True what pp said about keep putting a little of other things on his plate and he will eventually eat them too. Also let him "steal" things from your plate.
They can be little buggers in eating better for others than mum too (I've been both sides of this as 1st a child carer then a mother - I swear I must be the only mum in the Western Hemisphere with a child that wouldn't eat smileys though!)
"Breakfast today was a bowl of shreddies, a slice of toast, a banana. Then an hour later at the childminders a bowl of porridge." That's a LOT for 18 months!

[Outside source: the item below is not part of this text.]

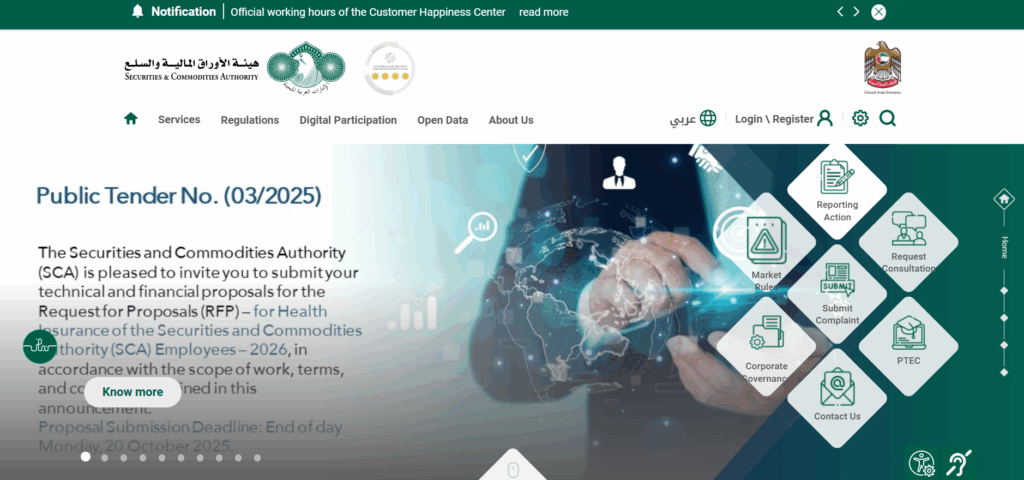Viewport: 1024px width, 480px height.
Task: Open the Regulations menu
Action: (x=249, y=120)
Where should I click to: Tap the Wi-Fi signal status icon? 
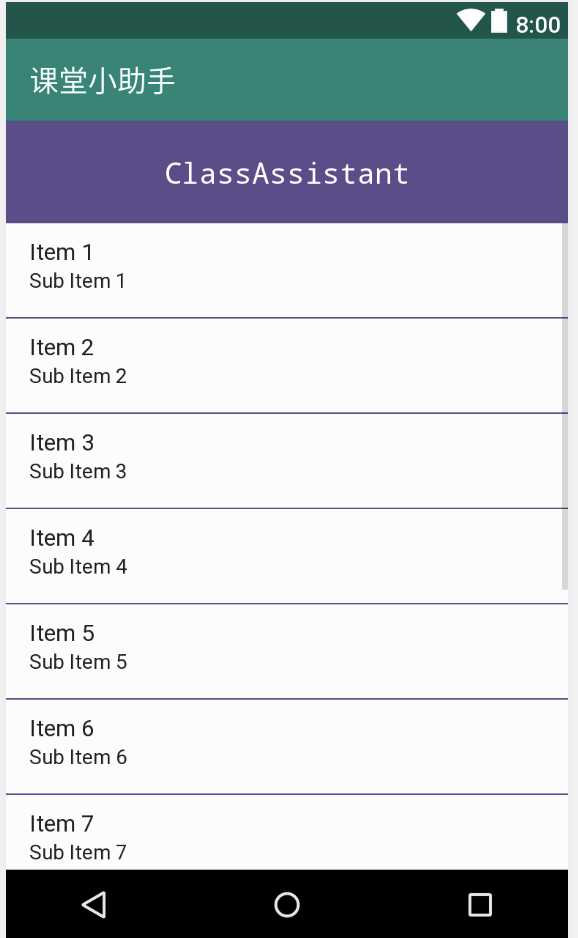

What are the other mindees eating? Is childminder too quick to give a sweet alternative to veg/meat/eggs?
Will he eat ravioli or other filled pasta?
Re egg - you can get fun gadgets that can be used to make boiled eggs into fun shapes (my dd hated eggs at this age but likes them now). I think at the time I got some similar from Lakeland.
www.amazon.co.uk/gp/aw/s/ref=nb_sb_ss_i_1_13?sprefix=boiled+egg+sh&crid=3E0U10Z9CXUX9&k=boiled+egg+shape+maker&tag=mumsnetforum-21
There's also things to make veg fun
www.amazon.co.uk/gp/aw/s/ref=nb_sb_ss_i_2_5?sprefix=veg+c&crid=1RQQ5NCWBX2SA&k=veg+cutter&tag=mumsnetforum-21
With one of my mindees who "didn't like veg" I went all 70's and did tomato zig zag cut etc worked a treat. I also used food dyes so he got to eat 'blue for a boy' mashed potato (yes yes I know gender blah bla bla but it got him eating veg).
If you're a baker (or granny is) - carrot cake, beetroot choc cake to go in his pack up?
Also depending where you are could the hot/humid weather be affecting him? Dd and I were chatting as I do my order on a wed, we're sick of salads but not wanting hot food so were thinking what to have instead.